Introduction

Kernel SVM was one of the first classifiers that caught my attention mainly because it was both great at avoiding overfitting and useful for more practical non-linear data. Around the same time I learned about this, I had also found out about dimensionality reduction techniques, and figured it would be beneficial in not only practice both, but to compare and contrast them as well. The technique I chose is Kernel Principle Component Analysis. For obvious reasons both will use the same data set that lists customers’ information and whether or not they purchased an SUV because of its advertisement.

Code

Kernel SVM

The data was broken into 2 features, age and salary. Scaling was applied due to the large variation within the salary feature. The preprocessing step was nothing too strenuous since my goal of this project was to learn about what make these methods unique. The following I left the arguments relatively default with this same rationale.

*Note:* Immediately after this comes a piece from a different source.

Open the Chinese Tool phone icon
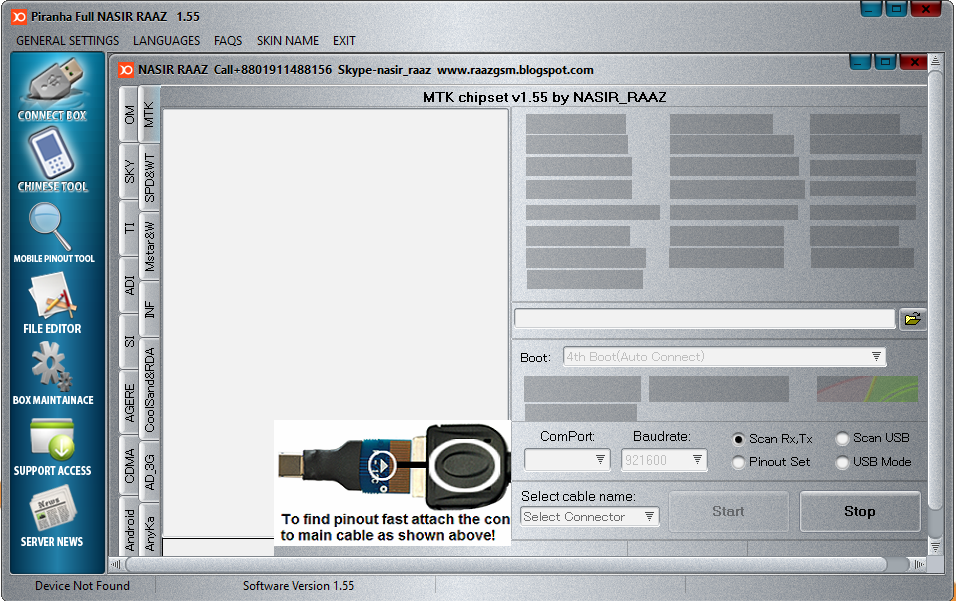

from sklearn.svm import SVC
classifier = SVC(kernel = 'rbf', random_state = 0)
classifier.fit(X_train, y_train)

Dimensionality Reduction

I used logistric regression in tangent along reduction since the point of changing the dimensionality of the data was to make it linearly separable.

# Applying Kernel PCA
from sklearn.decomposition import KernelPCA #linearize data
kpca = KernelPCA(n_components = 2, kernel = 'rbf')
X_train = kpca.fit_transform(X_train)
X_test = kpca.transform(X_test)

# Fitting Logistic Regression to the Training set
from sklearn.linear_model import LogisticRegression
classifier = LogisticRegression(random_state = 0)
classifier.fit(X_train, y_train)

Results

Here, I plot the results with matplotlib for a visual analysis, and used a confusion matrix for a numerical one.

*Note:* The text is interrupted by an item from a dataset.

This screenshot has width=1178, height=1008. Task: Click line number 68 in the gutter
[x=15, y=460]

from matplotlib.colors import ListedColormap
X_set, y_set = X_test, y_test
X1, X2 = np.meshgrid(np.arange(start = X_set[:, 0].min() - 1, stop = X_set[:, 0].max() + 1, step = 0.01), #Creates limits for graph
                     np.arange(start = X_set[:, 1].min() - 1, stop = X_set[:, 1].max() + 1, step = 0.01))
plt.contourf(X1, X2, classifier.predict(np.array([X1.ravel(), X2.ravel()]).T).reshape(X1.shape), #Creates predicted binary regions
             alpha = 0.75, cmap = ListedColormap(('red', 'green')))
plt.xlim(X1.min(), X1.max())
plt.ylim(X2.min(), X2.max())
for i, j in enumerate(np.unique(y_set)): #Plots the data points and hopefully puts them in the correct regions
    plt.scatter(X_set[y_set == j, 0], X_set[y_set == j, 1],
                c = ListedColormap(('red', 'green'))(i), label = j)
plt.title('Logistic Regression (Test set)')
plt.xlabel('Age')
plt.ylabel('Estimated Salary')
plt.legend()
plt.show()

from sklearn.metrics import confusion_matrix
cm = confusion_matrix(y_test, y_pred)
Kernel SVM and Kernel PCA with Lin Reg respectively

Both models were rather convincing to be useful since both graphs organize the customers in the correct predicted regions, however I’d rather not strain my eyes trying to count all the incorrect points. This is where simple math and a confusion matrix came into play.

Kernel SVM and Kernel PCA with Lin Reg respectively

By adding the bottom left and upper right cells on each, it can be seen that Kernel SVM had only 7 incorrect predictions, while the Kernel PCA method had 10. I am completely aware this is only one project with a single data set, however I felt it was still a worthwhile comparison. Larger data sets would probably have an different results since Kernel SVM accuracy have an inverse relationship with data size.